Я опять вытягиваюсь на спине, запрокинув голову в высокую траву. Я чувствую, как мое сердце бьется у самой земли, влажной земли на лесной опушке, сейчас снова месяц май: «Im wunderschönen Monat Mai, wenn alle Knospen blühen»[51]. Я чувствую, как бьется мое сердце, и вдруг вспоминаю, что это был за ночной поход, мысль о котором не давала мне покоя эти последние дни. И тут я слышу шорох травы — девушка шевельнулась и провела рукой по моей бритой голове. Это не ласка, это даже не дружеский жест — так слепой ощупью ищет дорогу, точно девушка силится понять, почему у меня обрита голова.

— Вам обрили волосы, — шепчет она.

Я оборачиваюсь к ней. Она вытянулась рядом со мной, глаза ее широко открыты. — Как по-вашему, мой брат еще может вернуться? — спрашивает она.

И тогда я шепотом рассказываю ей о ночном походе через всю Европу — это мой ей ответ, рассказ о долгом походе Петра и его товарищей по ночной Европе. Она слушает затаив дыхание, вся обратившись в слух. А на опушке «Табу» вновь стоит месяц май.

— Понимаешь, — произносит голос за моей спиной, — мы разбились на маленькие группы, но ребят, которые прикрывали отступление, никто больше не видел.

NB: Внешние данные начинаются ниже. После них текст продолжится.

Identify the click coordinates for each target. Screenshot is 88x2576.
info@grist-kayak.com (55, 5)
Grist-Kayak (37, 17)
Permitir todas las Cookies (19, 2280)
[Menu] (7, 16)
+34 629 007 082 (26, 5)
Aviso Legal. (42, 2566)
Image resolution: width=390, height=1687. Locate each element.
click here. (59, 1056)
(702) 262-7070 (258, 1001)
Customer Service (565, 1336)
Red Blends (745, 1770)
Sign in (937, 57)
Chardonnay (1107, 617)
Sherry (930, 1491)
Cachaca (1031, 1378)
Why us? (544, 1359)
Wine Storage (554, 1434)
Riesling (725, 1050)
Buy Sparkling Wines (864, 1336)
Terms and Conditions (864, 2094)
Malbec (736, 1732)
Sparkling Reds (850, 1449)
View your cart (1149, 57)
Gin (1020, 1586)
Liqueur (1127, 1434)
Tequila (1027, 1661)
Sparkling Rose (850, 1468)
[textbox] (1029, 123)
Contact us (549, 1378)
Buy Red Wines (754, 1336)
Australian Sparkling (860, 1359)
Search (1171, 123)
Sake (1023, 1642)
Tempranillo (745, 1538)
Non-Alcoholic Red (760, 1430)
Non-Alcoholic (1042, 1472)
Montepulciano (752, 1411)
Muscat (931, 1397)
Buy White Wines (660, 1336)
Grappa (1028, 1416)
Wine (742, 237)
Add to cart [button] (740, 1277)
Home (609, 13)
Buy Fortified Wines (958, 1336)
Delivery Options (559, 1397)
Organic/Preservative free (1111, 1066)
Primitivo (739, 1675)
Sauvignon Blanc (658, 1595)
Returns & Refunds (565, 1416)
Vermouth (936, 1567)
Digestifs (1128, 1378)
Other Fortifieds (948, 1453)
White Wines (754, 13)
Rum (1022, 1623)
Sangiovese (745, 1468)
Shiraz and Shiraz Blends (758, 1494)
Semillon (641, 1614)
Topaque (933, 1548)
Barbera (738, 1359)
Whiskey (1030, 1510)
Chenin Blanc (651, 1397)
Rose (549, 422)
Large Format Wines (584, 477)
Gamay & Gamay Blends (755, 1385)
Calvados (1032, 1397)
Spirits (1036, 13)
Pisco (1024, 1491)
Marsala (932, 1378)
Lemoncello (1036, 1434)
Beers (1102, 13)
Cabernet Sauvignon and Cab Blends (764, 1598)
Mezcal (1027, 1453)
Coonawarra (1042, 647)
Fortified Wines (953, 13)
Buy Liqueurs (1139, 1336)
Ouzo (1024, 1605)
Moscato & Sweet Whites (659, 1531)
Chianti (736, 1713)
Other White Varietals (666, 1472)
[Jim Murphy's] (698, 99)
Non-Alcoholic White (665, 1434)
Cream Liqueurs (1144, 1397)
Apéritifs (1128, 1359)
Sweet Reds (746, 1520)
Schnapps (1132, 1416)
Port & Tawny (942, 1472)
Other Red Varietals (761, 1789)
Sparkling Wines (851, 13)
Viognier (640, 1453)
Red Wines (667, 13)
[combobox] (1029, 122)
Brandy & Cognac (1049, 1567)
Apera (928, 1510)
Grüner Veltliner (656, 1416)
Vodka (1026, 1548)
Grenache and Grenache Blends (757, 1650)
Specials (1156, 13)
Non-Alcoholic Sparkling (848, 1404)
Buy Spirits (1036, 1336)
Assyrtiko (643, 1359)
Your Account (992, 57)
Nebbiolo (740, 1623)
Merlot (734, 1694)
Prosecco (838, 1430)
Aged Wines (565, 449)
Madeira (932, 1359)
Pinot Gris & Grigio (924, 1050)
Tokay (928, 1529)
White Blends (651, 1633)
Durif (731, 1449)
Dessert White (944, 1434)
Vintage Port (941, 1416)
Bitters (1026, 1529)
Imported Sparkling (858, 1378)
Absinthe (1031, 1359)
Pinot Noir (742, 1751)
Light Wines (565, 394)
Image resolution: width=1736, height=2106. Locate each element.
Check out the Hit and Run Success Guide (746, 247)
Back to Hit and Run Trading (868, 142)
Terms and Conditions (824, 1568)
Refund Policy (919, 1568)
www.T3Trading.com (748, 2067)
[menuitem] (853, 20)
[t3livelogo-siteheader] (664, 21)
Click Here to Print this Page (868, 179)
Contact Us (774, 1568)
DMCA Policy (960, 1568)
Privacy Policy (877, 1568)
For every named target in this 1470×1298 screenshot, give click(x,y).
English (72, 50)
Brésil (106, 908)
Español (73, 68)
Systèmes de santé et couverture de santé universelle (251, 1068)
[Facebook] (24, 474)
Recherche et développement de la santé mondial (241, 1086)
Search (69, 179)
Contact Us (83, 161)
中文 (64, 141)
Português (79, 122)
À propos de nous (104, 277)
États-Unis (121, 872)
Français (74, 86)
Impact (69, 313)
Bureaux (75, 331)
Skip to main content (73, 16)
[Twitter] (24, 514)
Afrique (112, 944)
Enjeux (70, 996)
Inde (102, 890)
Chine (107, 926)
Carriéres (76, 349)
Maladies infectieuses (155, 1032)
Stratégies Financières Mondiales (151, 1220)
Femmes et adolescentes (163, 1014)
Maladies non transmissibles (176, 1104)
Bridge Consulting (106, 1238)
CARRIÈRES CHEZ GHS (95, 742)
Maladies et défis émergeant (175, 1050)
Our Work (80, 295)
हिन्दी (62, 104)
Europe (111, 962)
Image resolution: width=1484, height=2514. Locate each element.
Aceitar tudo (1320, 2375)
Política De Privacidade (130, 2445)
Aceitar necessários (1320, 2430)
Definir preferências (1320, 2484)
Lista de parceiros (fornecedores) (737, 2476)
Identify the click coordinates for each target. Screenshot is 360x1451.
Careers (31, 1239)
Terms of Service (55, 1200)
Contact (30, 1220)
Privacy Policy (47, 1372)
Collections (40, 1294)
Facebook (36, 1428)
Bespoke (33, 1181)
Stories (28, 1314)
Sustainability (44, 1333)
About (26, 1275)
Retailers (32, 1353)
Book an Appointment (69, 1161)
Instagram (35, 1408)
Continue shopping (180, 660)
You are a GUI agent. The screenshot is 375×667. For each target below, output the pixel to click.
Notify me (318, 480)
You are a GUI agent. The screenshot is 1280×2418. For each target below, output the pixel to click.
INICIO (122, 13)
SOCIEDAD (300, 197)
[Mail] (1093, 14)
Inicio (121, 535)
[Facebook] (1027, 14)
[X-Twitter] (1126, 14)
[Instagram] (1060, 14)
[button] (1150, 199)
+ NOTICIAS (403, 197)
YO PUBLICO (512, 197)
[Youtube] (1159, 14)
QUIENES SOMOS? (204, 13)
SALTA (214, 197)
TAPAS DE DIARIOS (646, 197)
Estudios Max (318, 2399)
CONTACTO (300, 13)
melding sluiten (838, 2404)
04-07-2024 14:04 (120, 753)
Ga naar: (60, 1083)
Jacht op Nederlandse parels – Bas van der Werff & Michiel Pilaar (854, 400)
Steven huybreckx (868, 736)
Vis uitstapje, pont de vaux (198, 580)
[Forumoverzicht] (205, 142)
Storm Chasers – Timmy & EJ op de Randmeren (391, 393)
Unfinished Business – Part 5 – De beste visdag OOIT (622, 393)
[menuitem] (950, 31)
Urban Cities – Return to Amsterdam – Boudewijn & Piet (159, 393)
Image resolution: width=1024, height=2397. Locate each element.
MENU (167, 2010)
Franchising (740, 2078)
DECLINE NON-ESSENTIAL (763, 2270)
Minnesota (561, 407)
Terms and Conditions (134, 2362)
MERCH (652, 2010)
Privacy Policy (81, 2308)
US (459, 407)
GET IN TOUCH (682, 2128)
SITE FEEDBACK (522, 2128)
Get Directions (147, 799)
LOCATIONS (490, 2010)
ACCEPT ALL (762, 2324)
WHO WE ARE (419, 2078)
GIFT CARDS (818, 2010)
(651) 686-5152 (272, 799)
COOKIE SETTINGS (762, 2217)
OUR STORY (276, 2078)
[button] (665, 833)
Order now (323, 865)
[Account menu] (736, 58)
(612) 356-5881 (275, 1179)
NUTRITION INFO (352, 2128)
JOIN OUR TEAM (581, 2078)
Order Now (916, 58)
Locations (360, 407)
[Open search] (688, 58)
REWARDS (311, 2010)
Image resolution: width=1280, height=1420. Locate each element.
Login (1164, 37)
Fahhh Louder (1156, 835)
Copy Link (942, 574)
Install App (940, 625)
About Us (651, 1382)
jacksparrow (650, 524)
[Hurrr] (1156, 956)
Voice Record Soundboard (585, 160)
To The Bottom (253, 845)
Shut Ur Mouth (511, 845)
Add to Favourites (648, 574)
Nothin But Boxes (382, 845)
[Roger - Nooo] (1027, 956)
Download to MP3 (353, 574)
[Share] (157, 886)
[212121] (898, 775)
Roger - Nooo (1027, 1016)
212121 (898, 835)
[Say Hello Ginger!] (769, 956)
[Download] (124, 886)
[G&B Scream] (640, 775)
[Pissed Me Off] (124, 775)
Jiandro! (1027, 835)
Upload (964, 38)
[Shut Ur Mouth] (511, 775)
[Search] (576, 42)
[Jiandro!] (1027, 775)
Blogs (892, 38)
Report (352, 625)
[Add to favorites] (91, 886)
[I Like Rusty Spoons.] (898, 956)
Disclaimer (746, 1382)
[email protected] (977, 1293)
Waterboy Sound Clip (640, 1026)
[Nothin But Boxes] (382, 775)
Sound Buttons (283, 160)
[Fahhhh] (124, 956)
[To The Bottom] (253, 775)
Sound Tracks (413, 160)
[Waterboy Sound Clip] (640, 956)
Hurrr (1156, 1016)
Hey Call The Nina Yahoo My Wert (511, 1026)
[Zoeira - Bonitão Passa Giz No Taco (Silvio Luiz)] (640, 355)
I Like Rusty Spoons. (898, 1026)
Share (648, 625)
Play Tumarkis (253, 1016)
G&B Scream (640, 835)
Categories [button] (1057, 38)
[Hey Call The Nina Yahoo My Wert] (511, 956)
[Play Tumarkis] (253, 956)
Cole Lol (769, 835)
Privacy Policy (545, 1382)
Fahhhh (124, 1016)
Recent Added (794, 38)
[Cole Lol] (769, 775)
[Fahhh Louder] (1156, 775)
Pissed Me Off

Все время, пока партизан рассказывал, парень из Семюра не сводил с него глаз, а когда тот кончил говорить — переводит взгляд на меня.

— Это что, друг твой был? — спрашивает он. — Хороший друг? — Да, — отвечаю я.

Парень из Семюра покачал головой, и во мраке вагона снова воцаряется молчание.

Некстати, черт возьми, эта весть о разгроме «Табу», удар ниже пояса, да еще во время такого пути. Теперь, пока я не вернусь из этого пути, мне не узнать, что случилось с Гансом. А если я не вернусь из этого пути, я так никогда и не узнаю, что случилось с Гансом. Если Ганс остался с теми, кто прикрывал отступление, придется мне сжиться с мыслью о смерти Ганса. В предстоящие дни, в ближайшие недели, в последующие месяцы мне придется сжиться с мыслью о смерти Ганса — вернее, придется этой мысли (если можно назвать мыслью непостижимую, ускользающую явь — смерть кого-то из близких), придется этой мысли сжиться со мной, стать частью моего бытия. Я понимаю, что на это понадобится время. Как знать, может, у меня не окажется времени, чтобы сжиться с мыслью о смерти Ганса, быть может, моя собственная смерть избавит меня от этой заботы.

В моей черепной коробке между ноющим затылком и пылающими висками засел губчатый комок, где отдаются все боли, терзающие мое тело, которое разбилось на тысячу мелких, острых осколков, и в этом губчатом комке, из которого я хотел бы обеими руками (а еще лучше тонким пинцетом, предварительно вскрыв черепную кость) извлечь пушистые волокна, наверное пропитанные кровью, которые забили все, что у меня внутри, все полости, и затуманили то, что называют сознанием, — в этом губчатом комке постепенно пробивает дорогу мысль, что, быть может, моя собственная смерть никогда не станет частью чьего-то бытия, бытия хотя бы одного-единственного человека. Быть может, мне будет отказано в праве на реальность собственной смерти, отказано даже в этом праве, я с отчаянием перебираю в памяти, кому меня будет недоставать, чья жизнь оскудеет без меня, и не вижу никого, в эту минуту не вижу никого, моя смерть лишена реального смысла, мне не дано даже умереть, я могу только улетучиться, тихонько исчезнуть из этого мира — для того чтобы я действительно умер реальной смертью, той смертью, которая больно бьет по действительности, а не просто сгинул в вонючем мраке вагона, мне надо, чтобы Ганс был жив и Мишель был жив.